I’m using FEniCS (2019.1.0) in anaconda (2019.10). I’m running my case with the mpirun in the conda environment. It runs fine on my local machine and will run on the cluster that my lab uses (uses SLURM scheduler). I also never ran into the issues described here or here either. The problem is that it runs on one node even when I specify more than one (currently just trying to use two). The reason I know this is that seff [jobid]
shows that the job is killed for running out of memory, but I’ve only used half of it.
Is there something special that I need to be doing?
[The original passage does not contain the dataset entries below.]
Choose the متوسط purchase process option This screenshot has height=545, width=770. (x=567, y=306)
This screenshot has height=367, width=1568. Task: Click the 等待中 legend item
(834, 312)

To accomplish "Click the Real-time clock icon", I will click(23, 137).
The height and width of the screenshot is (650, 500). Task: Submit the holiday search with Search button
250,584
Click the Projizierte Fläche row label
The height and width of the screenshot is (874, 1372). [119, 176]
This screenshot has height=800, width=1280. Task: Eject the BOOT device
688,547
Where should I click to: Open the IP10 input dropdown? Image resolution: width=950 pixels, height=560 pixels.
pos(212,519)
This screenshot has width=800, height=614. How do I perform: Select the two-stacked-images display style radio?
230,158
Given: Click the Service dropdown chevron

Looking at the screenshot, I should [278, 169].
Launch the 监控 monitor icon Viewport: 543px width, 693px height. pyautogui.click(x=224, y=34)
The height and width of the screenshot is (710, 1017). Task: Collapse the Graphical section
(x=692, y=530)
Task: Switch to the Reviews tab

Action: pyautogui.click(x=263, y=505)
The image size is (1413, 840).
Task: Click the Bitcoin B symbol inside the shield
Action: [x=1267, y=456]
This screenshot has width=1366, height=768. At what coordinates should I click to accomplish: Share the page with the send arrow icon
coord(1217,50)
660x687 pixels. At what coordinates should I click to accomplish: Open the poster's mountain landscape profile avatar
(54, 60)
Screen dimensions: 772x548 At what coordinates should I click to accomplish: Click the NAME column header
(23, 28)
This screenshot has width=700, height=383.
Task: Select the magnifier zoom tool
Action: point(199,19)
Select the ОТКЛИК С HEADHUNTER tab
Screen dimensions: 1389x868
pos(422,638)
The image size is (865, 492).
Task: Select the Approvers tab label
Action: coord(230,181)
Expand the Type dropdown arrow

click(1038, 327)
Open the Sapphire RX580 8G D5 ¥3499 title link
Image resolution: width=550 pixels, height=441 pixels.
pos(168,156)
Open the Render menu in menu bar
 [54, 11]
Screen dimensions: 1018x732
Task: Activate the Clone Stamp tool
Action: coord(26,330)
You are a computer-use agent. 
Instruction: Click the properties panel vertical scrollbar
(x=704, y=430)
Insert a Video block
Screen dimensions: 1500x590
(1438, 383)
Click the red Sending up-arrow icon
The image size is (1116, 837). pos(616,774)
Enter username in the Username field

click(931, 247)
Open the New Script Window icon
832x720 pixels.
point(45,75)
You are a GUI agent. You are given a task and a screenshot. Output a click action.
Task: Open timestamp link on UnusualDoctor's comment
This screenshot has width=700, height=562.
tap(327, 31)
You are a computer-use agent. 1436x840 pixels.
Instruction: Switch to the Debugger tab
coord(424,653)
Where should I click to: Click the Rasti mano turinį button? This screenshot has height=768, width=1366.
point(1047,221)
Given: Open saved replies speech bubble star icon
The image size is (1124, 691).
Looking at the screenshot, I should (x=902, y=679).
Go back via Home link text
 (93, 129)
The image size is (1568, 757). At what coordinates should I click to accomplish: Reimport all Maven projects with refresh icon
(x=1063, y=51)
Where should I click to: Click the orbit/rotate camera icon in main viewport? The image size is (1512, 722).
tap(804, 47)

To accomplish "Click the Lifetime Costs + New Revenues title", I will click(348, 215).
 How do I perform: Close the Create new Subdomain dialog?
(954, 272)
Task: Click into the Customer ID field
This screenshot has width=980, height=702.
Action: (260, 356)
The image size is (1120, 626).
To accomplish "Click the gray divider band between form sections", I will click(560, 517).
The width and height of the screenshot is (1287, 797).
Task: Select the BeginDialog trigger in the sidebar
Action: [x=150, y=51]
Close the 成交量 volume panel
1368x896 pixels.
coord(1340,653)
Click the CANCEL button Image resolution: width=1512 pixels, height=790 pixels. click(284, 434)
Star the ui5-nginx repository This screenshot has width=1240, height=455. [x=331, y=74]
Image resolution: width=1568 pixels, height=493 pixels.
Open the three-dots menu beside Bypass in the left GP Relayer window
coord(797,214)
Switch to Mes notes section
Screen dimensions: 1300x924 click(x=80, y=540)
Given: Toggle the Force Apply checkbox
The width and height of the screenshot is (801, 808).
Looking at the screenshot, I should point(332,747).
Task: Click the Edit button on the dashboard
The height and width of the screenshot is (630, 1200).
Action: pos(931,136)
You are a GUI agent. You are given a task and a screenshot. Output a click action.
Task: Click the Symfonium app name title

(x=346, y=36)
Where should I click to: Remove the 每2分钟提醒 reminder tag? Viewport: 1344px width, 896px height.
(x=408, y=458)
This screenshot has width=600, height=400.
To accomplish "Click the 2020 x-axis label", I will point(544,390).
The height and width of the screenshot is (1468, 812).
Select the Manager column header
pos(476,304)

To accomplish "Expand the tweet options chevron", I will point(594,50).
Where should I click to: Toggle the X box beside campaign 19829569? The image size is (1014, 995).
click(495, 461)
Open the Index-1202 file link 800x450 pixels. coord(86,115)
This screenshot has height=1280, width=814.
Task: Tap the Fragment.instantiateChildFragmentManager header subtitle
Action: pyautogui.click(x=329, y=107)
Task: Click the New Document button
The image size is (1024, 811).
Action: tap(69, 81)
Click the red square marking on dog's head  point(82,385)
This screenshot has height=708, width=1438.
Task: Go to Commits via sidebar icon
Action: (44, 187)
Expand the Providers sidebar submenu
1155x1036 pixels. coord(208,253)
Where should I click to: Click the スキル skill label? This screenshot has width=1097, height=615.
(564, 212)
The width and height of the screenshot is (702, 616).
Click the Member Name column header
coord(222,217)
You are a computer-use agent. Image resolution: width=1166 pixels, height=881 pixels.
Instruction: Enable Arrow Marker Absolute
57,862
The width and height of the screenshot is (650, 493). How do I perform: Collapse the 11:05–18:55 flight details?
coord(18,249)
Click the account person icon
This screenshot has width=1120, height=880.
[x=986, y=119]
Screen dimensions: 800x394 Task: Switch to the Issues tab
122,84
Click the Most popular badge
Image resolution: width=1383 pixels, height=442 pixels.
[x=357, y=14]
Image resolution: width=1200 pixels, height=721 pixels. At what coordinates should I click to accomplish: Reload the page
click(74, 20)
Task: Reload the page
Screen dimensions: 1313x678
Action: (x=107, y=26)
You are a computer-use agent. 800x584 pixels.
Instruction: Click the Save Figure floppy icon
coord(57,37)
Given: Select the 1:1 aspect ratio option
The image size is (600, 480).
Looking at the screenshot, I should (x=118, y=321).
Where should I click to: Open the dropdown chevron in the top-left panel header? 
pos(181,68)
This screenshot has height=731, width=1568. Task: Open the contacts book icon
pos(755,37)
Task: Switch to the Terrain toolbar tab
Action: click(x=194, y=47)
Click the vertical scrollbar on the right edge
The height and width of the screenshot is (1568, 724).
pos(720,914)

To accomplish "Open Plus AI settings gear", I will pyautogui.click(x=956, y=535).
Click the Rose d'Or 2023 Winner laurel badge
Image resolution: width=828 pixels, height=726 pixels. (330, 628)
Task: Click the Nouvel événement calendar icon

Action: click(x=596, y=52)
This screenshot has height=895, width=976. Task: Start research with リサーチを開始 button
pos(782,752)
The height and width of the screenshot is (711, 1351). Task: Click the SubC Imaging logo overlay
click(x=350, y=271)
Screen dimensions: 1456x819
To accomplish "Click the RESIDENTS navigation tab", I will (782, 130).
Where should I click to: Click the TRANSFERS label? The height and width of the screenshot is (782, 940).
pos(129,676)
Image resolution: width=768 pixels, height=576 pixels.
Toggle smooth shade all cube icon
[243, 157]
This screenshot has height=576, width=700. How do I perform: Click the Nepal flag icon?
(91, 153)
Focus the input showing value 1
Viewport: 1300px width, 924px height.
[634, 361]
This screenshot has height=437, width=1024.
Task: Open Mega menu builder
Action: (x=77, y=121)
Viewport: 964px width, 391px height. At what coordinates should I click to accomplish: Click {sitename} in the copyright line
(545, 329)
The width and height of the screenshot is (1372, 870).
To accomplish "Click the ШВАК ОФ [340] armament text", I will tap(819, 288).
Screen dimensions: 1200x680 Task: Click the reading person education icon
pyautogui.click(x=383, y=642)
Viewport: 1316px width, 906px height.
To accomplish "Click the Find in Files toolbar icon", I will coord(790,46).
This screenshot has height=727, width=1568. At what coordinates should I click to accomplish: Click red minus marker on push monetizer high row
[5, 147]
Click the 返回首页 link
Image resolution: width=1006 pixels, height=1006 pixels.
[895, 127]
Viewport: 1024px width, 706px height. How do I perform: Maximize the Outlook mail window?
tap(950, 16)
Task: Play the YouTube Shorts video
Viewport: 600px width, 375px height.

I don’t know if maybe I’m not searching for the right thing?
Thanks.
FEniCS application:
from __future__ import print_function
# Environment setup
import os
# FEniCS imports
from fenics import *
from ufl import nabla_div
from dolfin import *
#from mshr import *
import matplotlib.pyplot as plt
import numpy
# Define communicator and rank for this process, in case we are running with MPI
mpi_comm = MPI.comm_world
mpi_rank = mpi_comm.Get_rank()
set_log_level(INFO)
# Variables
mu = 1 # Lame coefficient
rho = 1
beta = 1
lambda_ = beta # Lame coefficient
tol = 1E-14 # Boundary condition cutoff
# Read the mesh
mesh = Mesh(mpi_comm)
with XDMFFile(mpi_comm, "mesh.xdmf") as infile:
infile.read(mesh)
# Define a mesh value collection of dim = 3, for the cell data
# read boundaries
mvc = MeshValueCollection("size_t", mesh, 2)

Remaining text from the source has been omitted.